Parrish was born and raised in Logan, Utah.  He served in the Southwest British Mission of the LDS Church, based in Bristol, England.   After his mission he received a bachelor's degree and an MBA from Utah State University.  After being in business for a short time he was recruited to work for the Church Educational System beginning as a seminary teacher. He then taught institute adjacent to UCLA and served as bishop of the UCLA ward, while at the same time receiving an Ed.D. degree from the University of Southern California.

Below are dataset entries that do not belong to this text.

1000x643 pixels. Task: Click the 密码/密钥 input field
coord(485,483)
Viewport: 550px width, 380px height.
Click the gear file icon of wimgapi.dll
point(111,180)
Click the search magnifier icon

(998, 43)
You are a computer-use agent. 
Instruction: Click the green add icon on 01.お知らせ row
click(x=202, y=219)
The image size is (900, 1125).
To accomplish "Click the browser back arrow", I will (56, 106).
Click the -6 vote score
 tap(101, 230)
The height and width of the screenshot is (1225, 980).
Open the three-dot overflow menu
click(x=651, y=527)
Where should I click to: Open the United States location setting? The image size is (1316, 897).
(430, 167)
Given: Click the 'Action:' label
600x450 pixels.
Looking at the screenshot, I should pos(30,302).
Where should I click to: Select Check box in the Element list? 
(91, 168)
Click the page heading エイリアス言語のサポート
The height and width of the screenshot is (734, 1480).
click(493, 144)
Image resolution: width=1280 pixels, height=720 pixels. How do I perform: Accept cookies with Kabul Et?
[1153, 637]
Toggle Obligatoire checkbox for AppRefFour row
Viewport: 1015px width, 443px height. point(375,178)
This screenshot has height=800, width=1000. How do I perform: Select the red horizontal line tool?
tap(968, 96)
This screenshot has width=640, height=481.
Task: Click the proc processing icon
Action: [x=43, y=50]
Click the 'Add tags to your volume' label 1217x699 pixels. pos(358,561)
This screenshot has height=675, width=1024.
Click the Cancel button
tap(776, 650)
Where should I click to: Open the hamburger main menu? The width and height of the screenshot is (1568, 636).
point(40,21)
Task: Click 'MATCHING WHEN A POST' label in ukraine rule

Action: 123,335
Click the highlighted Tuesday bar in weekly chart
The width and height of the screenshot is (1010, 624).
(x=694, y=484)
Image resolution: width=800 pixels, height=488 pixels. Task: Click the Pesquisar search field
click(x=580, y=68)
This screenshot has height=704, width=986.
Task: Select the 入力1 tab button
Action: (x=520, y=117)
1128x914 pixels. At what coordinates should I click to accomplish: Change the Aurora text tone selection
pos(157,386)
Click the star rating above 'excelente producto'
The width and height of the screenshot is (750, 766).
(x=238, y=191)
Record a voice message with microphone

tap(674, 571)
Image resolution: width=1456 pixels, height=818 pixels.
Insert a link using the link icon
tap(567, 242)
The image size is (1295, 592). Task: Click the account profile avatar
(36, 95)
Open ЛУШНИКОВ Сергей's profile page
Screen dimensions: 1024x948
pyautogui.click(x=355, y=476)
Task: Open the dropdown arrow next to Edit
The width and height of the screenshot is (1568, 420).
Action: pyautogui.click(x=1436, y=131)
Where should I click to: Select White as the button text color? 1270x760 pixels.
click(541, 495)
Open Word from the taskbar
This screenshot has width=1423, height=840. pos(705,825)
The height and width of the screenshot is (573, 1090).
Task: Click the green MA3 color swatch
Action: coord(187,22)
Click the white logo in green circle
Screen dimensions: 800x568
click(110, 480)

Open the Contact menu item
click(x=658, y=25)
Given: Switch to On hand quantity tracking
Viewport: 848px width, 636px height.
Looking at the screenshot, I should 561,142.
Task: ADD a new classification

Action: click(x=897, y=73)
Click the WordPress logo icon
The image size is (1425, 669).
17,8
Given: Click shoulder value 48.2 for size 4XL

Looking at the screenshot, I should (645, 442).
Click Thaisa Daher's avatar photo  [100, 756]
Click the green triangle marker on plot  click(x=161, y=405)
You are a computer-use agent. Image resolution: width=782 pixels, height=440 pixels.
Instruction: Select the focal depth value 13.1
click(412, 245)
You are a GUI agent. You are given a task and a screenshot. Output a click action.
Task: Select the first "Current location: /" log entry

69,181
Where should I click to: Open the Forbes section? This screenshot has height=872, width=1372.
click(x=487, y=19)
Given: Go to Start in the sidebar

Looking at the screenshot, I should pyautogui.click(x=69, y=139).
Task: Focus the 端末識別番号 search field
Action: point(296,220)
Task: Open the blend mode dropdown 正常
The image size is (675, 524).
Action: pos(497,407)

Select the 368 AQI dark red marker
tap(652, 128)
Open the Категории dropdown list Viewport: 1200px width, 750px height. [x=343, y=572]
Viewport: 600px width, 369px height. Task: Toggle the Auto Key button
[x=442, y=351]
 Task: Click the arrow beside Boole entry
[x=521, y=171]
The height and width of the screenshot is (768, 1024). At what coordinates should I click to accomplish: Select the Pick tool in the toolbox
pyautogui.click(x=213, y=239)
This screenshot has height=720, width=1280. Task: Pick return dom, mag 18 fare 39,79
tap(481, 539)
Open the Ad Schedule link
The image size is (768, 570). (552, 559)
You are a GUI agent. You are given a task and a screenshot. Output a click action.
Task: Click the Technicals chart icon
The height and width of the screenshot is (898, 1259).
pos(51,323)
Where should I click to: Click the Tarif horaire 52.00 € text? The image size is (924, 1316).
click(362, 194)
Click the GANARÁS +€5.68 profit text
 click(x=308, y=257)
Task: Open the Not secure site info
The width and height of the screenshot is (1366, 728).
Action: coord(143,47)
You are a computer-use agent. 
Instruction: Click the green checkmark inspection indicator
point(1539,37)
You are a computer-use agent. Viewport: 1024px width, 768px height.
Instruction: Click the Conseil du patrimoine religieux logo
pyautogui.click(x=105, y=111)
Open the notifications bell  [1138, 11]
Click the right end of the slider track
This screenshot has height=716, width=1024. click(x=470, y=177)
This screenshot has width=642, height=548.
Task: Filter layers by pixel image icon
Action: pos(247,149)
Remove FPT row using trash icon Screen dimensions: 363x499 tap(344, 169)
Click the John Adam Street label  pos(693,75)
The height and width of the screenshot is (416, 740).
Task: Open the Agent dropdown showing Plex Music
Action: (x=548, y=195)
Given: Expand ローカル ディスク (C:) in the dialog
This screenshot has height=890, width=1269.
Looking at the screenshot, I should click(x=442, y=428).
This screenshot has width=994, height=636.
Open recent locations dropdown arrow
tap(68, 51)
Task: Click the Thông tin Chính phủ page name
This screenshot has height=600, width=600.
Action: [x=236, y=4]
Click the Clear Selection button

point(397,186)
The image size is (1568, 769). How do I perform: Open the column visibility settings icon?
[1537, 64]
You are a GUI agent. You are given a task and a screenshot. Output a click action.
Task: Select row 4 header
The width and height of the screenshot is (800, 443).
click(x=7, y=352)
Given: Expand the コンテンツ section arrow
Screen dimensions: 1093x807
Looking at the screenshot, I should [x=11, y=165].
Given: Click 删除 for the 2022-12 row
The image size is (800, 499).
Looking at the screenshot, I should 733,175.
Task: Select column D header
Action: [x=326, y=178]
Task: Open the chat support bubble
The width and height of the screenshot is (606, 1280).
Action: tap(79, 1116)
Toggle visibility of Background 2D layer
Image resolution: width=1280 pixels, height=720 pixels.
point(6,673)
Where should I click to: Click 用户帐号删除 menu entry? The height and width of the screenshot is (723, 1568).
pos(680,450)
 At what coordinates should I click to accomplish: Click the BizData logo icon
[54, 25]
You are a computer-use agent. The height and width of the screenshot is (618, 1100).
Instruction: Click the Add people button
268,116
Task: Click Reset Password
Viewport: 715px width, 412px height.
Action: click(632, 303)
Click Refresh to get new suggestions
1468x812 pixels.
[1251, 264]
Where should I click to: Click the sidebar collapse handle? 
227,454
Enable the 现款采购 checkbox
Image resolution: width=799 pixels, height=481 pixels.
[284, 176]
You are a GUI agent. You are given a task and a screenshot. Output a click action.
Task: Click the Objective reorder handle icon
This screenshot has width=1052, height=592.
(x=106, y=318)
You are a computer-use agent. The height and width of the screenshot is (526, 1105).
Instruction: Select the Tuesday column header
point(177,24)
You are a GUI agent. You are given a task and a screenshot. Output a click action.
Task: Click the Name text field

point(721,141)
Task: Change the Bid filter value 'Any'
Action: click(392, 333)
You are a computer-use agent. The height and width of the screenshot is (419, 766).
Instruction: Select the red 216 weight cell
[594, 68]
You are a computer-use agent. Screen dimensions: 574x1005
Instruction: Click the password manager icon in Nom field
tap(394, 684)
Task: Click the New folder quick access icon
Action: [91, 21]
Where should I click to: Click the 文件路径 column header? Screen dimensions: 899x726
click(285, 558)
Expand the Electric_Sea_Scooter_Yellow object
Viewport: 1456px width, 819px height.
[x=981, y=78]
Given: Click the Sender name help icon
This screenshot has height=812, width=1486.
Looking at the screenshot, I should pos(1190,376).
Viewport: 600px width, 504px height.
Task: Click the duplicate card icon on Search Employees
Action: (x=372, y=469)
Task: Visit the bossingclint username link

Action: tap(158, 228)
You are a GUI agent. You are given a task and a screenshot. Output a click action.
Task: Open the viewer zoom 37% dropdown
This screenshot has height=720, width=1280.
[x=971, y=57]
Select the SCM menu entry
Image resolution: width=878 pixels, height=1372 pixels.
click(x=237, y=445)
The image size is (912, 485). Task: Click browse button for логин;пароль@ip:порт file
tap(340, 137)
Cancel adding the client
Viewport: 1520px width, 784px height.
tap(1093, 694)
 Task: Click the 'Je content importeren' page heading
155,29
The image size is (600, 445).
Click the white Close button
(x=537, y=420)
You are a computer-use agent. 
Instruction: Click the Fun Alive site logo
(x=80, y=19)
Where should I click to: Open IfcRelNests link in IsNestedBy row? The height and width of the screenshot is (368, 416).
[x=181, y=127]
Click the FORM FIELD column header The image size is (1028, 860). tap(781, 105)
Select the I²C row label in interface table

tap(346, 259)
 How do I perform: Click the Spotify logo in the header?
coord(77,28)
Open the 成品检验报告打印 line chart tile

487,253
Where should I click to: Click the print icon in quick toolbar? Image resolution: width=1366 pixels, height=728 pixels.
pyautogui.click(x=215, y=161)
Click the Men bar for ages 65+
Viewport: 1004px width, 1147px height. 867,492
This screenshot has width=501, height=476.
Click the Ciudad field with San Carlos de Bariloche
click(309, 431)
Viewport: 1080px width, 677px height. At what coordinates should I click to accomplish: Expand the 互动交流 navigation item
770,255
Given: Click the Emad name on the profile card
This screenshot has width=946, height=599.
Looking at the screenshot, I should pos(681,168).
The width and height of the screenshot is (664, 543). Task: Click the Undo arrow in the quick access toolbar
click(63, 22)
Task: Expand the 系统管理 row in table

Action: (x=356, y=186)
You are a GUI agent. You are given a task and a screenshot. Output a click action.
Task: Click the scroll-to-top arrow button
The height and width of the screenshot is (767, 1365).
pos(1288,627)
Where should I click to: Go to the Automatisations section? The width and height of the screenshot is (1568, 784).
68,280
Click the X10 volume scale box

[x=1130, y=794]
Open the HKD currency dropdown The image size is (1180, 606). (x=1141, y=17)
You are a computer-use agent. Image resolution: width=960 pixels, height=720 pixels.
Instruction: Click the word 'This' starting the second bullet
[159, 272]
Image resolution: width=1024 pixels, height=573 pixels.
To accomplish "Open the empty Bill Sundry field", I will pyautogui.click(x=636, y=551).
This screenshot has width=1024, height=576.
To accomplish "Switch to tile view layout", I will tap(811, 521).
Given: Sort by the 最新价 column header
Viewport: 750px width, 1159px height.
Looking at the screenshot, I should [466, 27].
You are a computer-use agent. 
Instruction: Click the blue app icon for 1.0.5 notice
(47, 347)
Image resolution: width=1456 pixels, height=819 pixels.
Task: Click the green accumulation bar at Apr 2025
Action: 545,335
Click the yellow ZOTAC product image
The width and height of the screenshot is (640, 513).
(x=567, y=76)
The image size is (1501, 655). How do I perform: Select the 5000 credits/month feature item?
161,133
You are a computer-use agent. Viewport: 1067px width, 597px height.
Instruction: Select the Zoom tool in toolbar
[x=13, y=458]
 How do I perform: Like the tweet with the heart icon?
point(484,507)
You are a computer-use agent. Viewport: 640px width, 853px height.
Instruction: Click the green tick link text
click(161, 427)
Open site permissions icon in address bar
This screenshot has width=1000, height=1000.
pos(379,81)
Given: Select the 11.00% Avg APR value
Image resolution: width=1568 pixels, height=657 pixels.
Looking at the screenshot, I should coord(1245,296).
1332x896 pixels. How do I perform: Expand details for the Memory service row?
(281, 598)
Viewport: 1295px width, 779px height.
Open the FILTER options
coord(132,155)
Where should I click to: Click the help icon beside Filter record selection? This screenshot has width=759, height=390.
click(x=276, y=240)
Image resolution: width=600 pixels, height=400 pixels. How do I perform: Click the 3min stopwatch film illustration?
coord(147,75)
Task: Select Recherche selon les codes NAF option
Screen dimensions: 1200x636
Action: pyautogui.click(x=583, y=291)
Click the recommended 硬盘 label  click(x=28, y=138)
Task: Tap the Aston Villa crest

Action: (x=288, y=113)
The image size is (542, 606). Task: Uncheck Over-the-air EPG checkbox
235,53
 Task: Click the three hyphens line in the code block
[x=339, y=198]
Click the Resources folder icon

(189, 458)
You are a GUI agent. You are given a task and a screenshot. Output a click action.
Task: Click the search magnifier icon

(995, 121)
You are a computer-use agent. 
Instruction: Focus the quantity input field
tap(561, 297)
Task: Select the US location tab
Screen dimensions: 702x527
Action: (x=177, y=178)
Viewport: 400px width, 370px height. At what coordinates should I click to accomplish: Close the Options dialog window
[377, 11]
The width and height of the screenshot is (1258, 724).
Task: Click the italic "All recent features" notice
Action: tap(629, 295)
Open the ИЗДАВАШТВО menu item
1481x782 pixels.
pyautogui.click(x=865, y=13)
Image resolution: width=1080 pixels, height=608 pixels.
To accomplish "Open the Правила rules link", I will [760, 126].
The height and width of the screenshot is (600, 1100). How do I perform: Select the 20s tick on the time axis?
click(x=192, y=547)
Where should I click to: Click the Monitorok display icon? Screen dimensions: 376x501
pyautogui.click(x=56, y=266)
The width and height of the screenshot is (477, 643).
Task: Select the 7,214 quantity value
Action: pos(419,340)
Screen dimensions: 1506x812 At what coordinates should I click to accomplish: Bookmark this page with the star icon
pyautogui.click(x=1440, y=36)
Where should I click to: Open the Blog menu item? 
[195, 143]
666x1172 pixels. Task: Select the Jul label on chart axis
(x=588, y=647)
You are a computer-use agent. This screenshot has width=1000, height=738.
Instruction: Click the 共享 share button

From 1978 to 1984 Parrish was the director of the LDS Institute of Religion in Cambridge, Massachusetts.  In 1984 he joined the faculty of BYU.

Sources
Dust Jacket bio attached to Biography of John A. Widtsoe
BYU bio 

Latter Day Saints from California
American biographers
American Mormon missionaries in England
Brigham Young University faculty
Church Educational System instructors
Writers from Logan, Utah
USC Rossier School of Education alumni
Utah State University alumni
20th-century Mormon missionaries
Living people
Latter Day Saints from Massachusetts
Latter Day Saints from Utah
Year of birth missing (living people)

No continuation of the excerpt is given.